AI Agent Series — Ran Wei

Module 6: Tool Use & Function Calling

Giving your agent superpowers by defining callable tools.

Why Tools Matter

Without tools, an LLM can only generate text. It cannot look up today's weather, query a database, send an email, or run code. Tools transform a chatbot into an agent by giving it the ability to take actions in the real world and retrieve information beyond its training data.

The core insight is that LLMs are excellent at deciding what to do and interpreting results, but they need external functions to actually do things. Function calling is the bridge between language understanding and real-world action.

Consider a customer-support agent. Without tools, it can only say "I'd be happy to check your order status." With tools, it can actually call get_order_status(order_id="12345"), retrieve the real data, and present it to the user. This is the difference between a helpful-sounding chatbot and a genuinely useful agent.

ANALOGY

Think of an LLM as a brilliant person sitting in a sealed room. They can reason and communicate through a slot in the door, but they cannot see or touch the outside world. Tools are like giving them a phone, a computer, and access to filing cabinets — suddenly they can accomplish real tasks.

Information Retrieval

Search engines, databases, APIs — fetch live data the model was never trained on.

Computation

Calculators, code interpreters — perform precise math and logic that LLMs struggle with.

Side Effects

Send emails, create tickets, update records — take actions that change the world.

Perception

Read files, parse images, process audio — extend the agent's senses beyond text.

The Function Calling Protocol

Function calling follows a specific protocol between your application and the LLM. The model never executes tools directly — it outputs a structured request describing which tool to call and with what arguments.

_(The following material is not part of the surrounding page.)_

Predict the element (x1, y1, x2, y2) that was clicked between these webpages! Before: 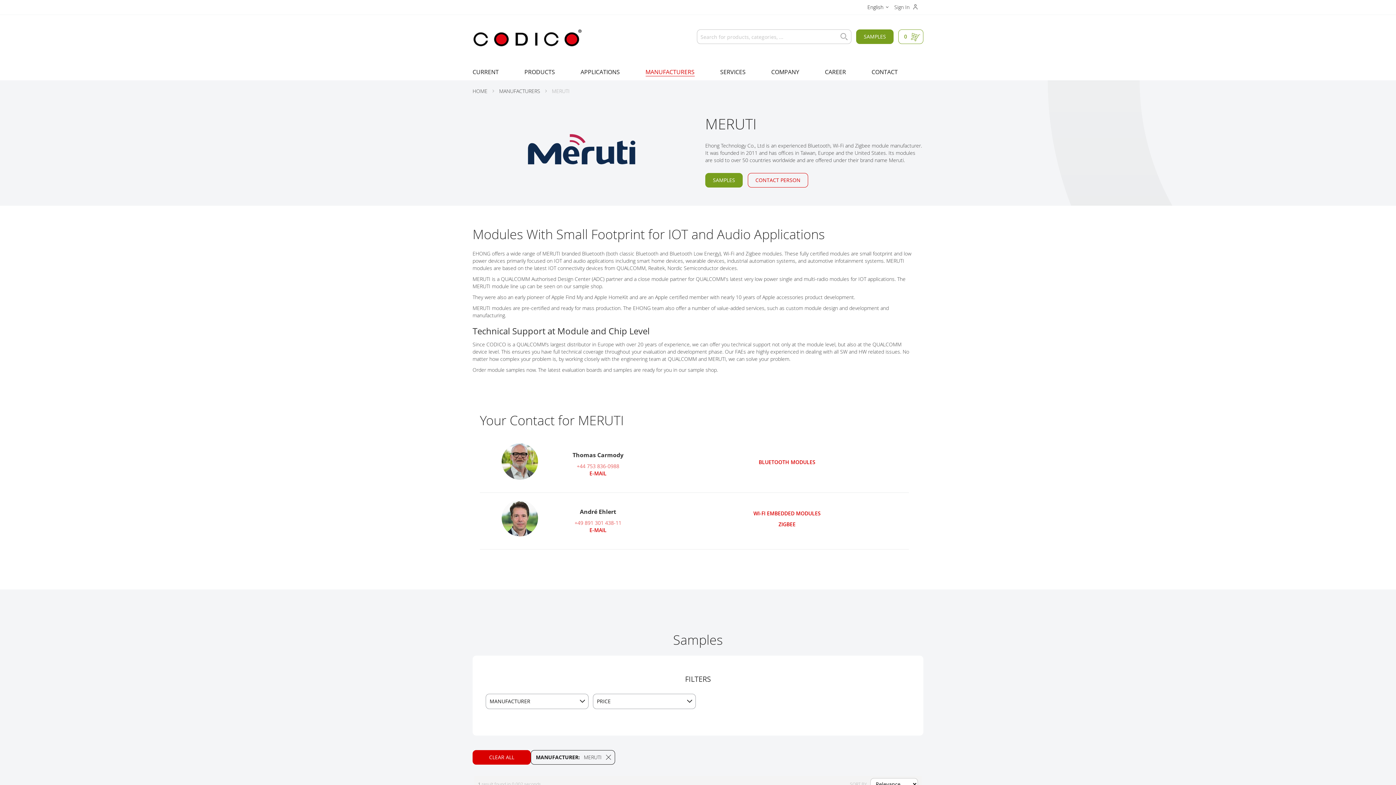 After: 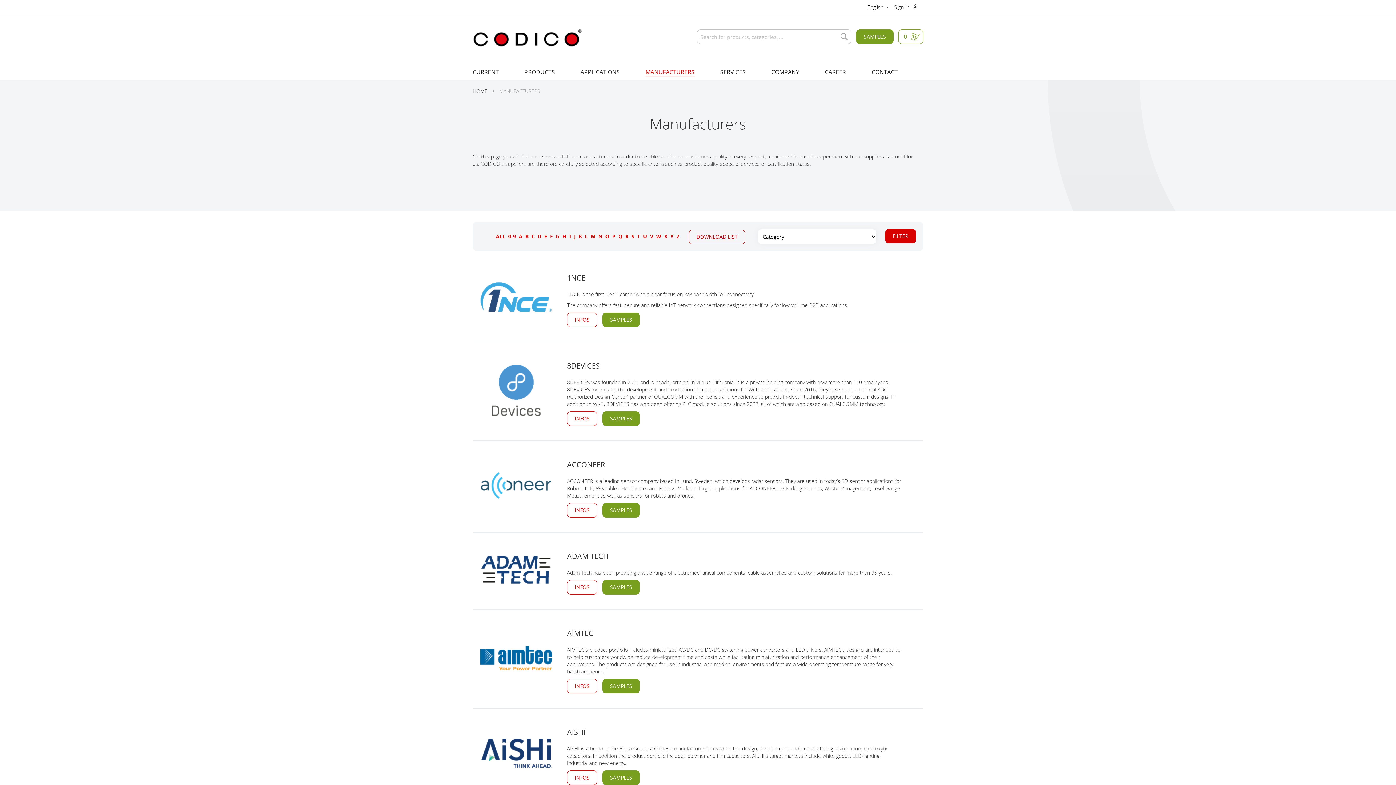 Action: bbox: (499, 87, 540, 94) label: MANUFACTURERS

Your application then executes the function and feeds the result back to the model.

The Four-Step Dance

Define — You describe available tools (name, description, parameters) when calling the API.
Decide — The model analyses the user's request and decides whether to call a tool, and if so, which one and with what arguments.
Execute — Your code receives the tool-call request, runs the actual function, and collects the result.
Respond — You send the tool result back to the model, which incorporates it into a natural-language response.

# Conceptual flow of function calling
# Step 1: User asks a question
user_msg = "What's the weather in London?"

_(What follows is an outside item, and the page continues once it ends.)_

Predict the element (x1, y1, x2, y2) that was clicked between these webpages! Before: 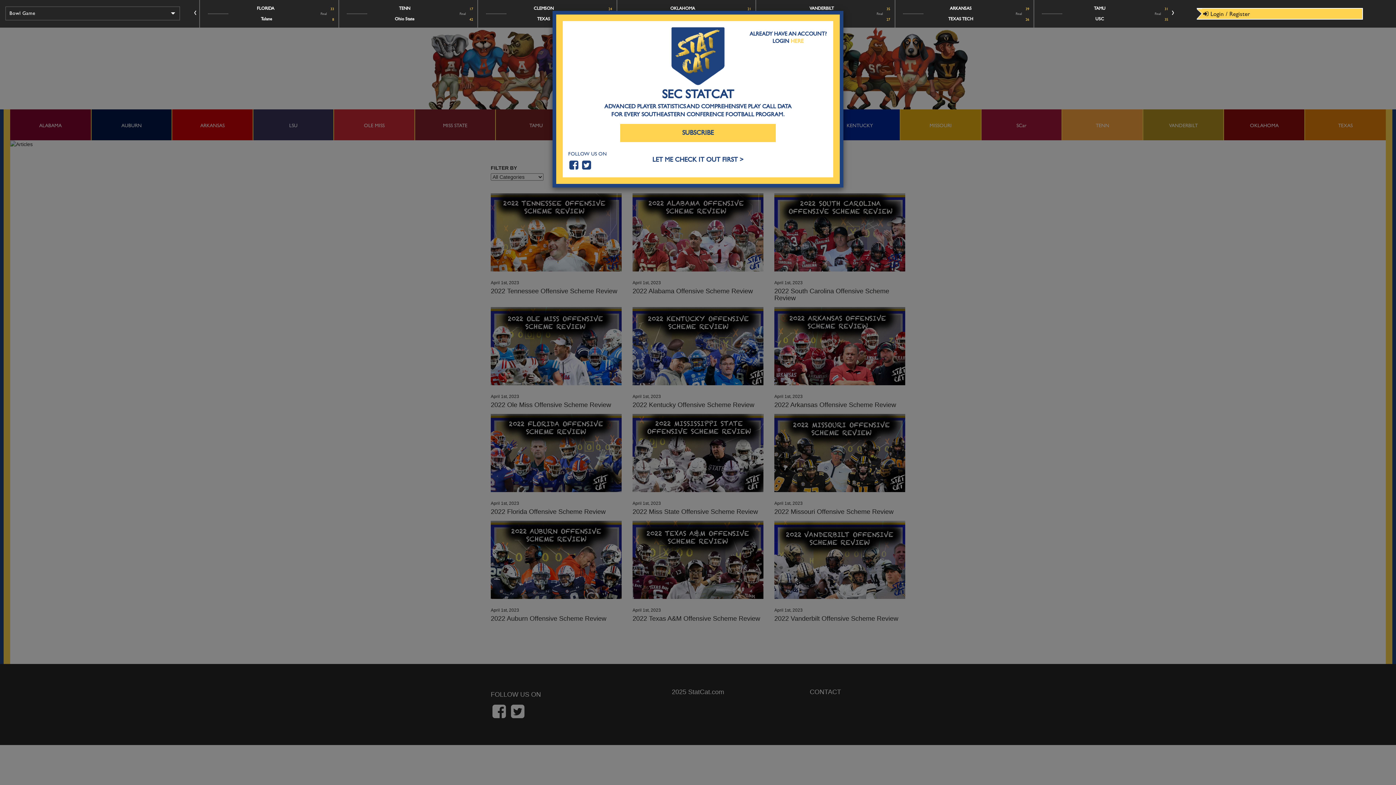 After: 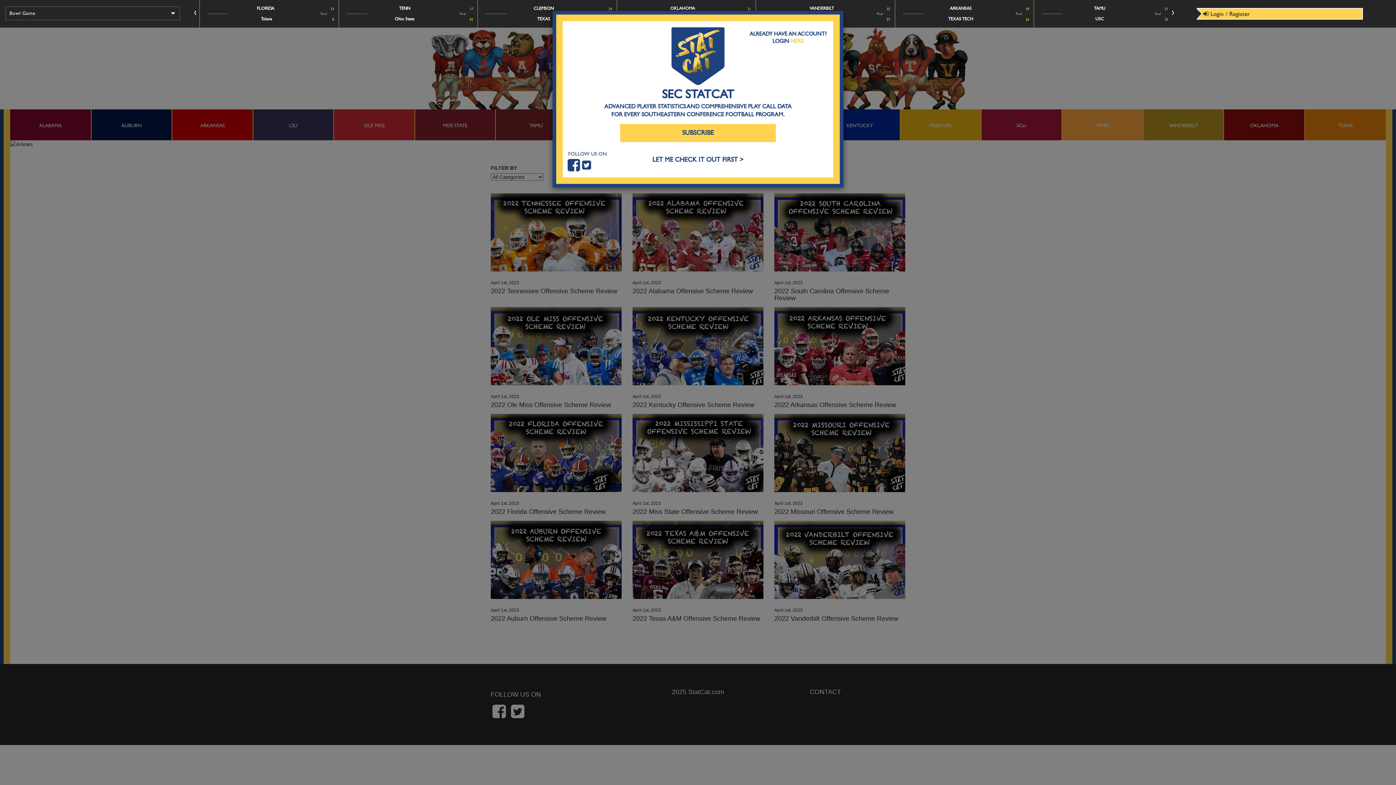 Action: bbox: (568, 165, 579, 170)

# Step 2: Model decides to call a tool (returns structured JSON)
# {tool_name: "get_weather", arguments: {city: "London"}}

# Step 3: Your code executes the real function
result = get_weather(city="London")  # returns {"temp": 12, "condition": "cloudy"}

# Step 4: You send the result back; model writes a natural response
# "It's currently 12C and cloudy in London."

NOTE

The model never has direct access to your functions. It only sees the descriptions you provide. This means your tool descriptions are critically important — they are the model's only guide to understanding what each tool does, when to use it, and what arguments to provide.

PITFALL

A common mistake is assuming the model executes tools. It does not. If you forget to actually call the function and send results back, the agent loop stalls. Always implement the execution step in your code.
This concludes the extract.